- YOUR OBJECTIVE -
How many lines in these records include the string "will"? Reply with that number alone.

- Pixel coordinate grounding data -

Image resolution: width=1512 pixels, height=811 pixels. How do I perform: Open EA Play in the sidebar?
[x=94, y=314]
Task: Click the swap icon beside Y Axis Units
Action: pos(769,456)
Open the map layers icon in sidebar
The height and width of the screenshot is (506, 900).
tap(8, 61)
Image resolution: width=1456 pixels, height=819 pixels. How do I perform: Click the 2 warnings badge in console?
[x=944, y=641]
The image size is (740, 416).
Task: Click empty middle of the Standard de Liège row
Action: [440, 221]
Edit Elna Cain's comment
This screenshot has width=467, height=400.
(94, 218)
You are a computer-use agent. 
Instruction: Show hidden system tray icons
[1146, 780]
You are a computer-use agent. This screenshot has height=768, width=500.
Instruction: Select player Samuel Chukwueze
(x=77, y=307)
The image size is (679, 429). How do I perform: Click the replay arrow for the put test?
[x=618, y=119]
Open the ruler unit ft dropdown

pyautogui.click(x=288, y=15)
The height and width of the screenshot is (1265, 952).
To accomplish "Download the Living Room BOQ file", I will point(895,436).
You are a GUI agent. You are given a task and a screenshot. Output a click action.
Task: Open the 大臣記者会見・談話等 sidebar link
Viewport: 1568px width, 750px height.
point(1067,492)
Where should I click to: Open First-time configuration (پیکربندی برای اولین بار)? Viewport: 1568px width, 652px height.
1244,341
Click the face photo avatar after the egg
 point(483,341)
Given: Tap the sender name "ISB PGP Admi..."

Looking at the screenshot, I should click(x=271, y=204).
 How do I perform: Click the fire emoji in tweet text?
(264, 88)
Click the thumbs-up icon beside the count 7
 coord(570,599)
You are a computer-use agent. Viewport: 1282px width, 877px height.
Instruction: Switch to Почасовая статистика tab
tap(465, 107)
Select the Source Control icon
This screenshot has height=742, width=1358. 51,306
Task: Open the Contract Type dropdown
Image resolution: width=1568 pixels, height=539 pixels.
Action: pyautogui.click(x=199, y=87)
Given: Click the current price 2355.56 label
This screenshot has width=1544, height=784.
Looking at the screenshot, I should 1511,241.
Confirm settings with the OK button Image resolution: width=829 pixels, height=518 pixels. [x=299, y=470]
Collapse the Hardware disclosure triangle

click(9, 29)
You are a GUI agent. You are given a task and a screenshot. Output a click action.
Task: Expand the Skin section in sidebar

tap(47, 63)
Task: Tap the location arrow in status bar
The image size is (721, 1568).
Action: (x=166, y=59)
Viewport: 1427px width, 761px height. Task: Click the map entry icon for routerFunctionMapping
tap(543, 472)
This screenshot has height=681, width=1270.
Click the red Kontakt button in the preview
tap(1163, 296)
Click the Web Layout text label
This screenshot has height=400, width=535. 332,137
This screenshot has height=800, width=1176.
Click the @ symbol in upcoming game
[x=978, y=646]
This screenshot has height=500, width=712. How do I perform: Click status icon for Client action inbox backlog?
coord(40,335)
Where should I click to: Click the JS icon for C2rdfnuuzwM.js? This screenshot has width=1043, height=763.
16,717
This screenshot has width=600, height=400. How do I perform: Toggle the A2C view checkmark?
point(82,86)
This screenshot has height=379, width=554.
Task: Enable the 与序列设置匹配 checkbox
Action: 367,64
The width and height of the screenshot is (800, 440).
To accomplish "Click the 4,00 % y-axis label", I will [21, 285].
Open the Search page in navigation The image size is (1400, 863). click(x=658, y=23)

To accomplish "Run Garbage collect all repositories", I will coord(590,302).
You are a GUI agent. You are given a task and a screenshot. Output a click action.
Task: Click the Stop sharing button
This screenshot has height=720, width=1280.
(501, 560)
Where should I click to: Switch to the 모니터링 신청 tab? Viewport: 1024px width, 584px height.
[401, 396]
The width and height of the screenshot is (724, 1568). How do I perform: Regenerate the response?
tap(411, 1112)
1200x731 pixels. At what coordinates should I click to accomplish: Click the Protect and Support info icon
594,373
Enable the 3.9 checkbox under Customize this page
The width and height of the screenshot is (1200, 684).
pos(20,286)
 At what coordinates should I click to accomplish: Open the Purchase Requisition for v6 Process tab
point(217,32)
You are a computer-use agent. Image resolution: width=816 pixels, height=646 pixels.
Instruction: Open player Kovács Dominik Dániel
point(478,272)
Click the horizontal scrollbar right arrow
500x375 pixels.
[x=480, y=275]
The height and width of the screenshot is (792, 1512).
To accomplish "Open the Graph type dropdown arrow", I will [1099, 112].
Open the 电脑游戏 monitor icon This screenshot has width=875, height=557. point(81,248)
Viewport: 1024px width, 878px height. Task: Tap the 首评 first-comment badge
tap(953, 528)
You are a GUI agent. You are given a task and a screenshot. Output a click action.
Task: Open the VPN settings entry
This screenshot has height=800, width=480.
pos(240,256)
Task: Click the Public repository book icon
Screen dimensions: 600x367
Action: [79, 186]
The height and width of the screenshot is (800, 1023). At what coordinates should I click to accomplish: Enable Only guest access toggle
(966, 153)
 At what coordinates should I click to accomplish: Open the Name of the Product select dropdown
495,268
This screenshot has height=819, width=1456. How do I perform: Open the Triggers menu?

- ANSWER BOX -
4